→ **REQUIRED WORK**: Using the entries below, copy out all lines where "icon" is found.

→ **INFORMATION GIVEN**:

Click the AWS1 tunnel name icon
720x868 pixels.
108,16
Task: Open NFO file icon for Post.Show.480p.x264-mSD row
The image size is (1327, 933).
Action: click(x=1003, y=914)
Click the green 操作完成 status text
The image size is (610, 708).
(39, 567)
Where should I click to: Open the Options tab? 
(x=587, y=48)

→ **EXERCISE RESPONSE**:
Click the AWS1 tunnel name icon
Task: Open NFO file icon for Post.Show.480p.x264-mSD row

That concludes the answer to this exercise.